■ **Passage to read**
BEGIN
First, relating to the dairy/tooth issue — if I were testing your body to see how you react to certain milk substances (i.e. caseine, lactose), I would want to know how well your body tolerated these. Using lingual-neural testing, applied kinesiology (muscle checking) or blood anti-body tests or stool tests could shed some light on what is going on. I also would want to know about the history of this issue, whether you experience it with other foods, etc. Dr. Weston A. Price was one of the first (maybe the first) to look at the relationship between our teeth and oral health and dysfunction and degeneration in specific organ systems. Mercury and other heavy metals are often problematic, but I’m not sure about any specific relationship with dairy products. I will post an article at a later time on the connection that Dr. Price and others have made regarding dental health and systemic health.
As far as the connection between toxins/new foods and adaptations, there can be a quite a bit of variability, depending on what the substances are and the person’s own bio-indivduality. For the most part, our species hasn’t had nearly the time it would take to genetically adapt to the huge inputs of toxic substances that we’ve been recently exposed to (thousands of known substances and ten of thousands of possible combinations and chemical interactions). While we have some amazing detox systems built in (liver detoxing, excretion, storage, etc), almost everyone in our culture suffers from toxic overload. This is another subject I’ll go into in more detail in a later post.
Stress is always an over-riding factor and is intertwined with almost all other health issues in one way or another. People in our culture and our world are under so much more chronic long-term stress than our ancestors could have even imagined, which only adds to the great stress burdens that we receive from poor diet and physiological imbalances. This all makes it so imperative to try and eat as healthfully as possible, as similarly to how our ancestors would have eaten, and to do everything we can to reduce and “dance” with the stresses that we’re exposed to — no mean feat in the 21st century.
END
Copy out everything in the passage on health above from "Stress is always" down to "the 21st century.", substituting "our forebears" for "our ancestors" at each occurrence.

■ **Given information**
BEGIN
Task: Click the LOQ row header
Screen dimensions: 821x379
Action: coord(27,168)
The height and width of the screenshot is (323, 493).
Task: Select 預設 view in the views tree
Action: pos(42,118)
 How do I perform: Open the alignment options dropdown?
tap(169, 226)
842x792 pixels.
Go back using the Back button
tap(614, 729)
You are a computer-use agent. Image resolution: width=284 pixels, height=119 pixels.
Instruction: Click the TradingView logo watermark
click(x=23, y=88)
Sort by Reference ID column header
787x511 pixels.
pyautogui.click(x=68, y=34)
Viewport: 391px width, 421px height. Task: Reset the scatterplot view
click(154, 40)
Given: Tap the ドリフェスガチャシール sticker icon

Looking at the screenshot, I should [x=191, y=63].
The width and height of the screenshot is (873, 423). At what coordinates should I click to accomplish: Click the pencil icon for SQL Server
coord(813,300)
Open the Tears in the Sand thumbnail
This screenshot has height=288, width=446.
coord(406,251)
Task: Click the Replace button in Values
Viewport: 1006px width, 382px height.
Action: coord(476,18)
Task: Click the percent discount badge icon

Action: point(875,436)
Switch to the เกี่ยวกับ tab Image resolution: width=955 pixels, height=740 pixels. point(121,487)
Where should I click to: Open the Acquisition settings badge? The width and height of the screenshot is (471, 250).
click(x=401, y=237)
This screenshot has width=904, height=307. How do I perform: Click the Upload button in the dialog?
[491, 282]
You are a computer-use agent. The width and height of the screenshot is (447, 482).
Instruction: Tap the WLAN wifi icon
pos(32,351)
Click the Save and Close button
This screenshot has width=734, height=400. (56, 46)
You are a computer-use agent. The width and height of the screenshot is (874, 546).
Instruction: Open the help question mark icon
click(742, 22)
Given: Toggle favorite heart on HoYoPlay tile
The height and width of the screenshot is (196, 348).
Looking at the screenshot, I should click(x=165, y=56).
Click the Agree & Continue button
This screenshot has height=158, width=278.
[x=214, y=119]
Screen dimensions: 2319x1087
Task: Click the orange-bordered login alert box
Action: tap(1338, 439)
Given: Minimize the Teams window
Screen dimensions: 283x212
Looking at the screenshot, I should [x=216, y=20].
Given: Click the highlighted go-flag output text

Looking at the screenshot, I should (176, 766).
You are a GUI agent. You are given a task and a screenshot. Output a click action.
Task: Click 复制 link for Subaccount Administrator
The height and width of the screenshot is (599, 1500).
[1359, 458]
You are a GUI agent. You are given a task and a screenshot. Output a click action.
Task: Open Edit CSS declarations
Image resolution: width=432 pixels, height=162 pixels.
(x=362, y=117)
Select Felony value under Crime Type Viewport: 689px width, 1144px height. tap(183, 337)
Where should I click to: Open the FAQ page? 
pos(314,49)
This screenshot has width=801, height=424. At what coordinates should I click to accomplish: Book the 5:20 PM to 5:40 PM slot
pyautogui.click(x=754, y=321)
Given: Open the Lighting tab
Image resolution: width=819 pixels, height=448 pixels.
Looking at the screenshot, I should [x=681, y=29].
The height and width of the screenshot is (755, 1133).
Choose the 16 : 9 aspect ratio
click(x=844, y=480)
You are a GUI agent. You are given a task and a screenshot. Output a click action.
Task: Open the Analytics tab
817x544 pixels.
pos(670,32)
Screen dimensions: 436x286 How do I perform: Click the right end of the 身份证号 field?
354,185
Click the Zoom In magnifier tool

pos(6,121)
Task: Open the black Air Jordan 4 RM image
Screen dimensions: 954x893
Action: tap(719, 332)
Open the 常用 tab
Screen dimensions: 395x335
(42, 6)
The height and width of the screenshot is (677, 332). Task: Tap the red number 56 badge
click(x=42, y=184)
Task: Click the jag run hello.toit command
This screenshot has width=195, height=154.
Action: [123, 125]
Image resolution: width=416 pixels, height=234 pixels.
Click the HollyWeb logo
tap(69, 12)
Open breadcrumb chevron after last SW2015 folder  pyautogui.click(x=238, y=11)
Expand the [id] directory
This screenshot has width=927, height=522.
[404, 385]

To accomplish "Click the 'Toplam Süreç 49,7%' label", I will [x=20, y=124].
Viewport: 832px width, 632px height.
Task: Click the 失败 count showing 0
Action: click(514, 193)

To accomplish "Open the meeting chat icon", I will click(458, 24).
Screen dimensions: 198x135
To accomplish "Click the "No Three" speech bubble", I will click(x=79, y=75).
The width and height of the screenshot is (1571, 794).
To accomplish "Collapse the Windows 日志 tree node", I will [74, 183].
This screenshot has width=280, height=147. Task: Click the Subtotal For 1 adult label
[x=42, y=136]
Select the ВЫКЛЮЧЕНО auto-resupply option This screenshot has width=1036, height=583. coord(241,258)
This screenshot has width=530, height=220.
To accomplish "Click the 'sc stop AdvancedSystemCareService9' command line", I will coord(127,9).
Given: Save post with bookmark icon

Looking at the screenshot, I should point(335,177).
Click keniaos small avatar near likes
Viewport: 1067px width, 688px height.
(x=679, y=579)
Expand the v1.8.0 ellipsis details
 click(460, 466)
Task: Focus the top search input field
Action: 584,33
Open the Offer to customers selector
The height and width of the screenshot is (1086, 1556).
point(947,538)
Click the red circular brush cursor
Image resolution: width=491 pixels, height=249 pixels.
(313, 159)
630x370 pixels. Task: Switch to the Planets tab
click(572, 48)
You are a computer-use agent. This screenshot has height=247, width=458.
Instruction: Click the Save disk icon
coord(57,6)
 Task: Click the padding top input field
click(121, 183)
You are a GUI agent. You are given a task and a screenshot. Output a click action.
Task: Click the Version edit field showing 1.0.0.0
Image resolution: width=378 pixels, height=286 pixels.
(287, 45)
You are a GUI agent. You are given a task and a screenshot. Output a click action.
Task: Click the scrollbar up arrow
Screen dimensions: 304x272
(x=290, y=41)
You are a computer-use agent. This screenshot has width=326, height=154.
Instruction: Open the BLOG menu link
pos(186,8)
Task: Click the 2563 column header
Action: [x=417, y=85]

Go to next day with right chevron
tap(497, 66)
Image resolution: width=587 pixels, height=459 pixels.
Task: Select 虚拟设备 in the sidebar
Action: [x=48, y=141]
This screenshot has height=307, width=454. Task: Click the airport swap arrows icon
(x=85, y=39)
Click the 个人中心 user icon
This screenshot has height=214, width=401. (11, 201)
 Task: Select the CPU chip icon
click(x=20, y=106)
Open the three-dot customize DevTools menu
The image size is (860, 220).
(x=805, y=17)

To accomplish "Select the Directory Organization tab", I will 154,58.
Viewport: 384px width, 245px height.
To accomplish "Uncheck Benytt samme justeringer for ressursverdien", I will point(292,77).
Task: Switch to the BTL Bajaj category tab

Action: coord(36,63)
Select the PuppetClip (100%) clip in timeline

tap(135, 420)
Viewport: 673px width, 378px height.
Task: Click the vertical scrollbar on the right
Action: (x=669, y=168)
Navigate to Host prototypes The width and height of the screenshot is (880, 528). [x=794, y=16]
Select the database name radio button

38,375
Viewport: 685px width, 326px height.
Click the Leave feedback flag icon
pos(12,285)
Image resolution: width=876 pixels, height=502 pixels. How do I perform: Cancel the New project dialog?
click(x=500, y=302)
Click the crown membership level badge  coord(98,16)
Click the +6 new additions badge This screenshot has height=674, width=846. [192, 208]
END
■ **Output**
Stress is always an over-riding factor and is intertwined with almost all other health issues in one way or another. People in our culture and our world are under so much more chronic long-term stress than our forebears could have even imagined, which only adds to the great stress burdens that we receive from poor diet and physiological imbalances. This all makes it so imperative to try and eat as healthfully as possible, as similarly to how our forebears would have eaten, and to do everything we can to reduce and “dance” with the stresses that we’re exposed to — no mean feat in the 21st century.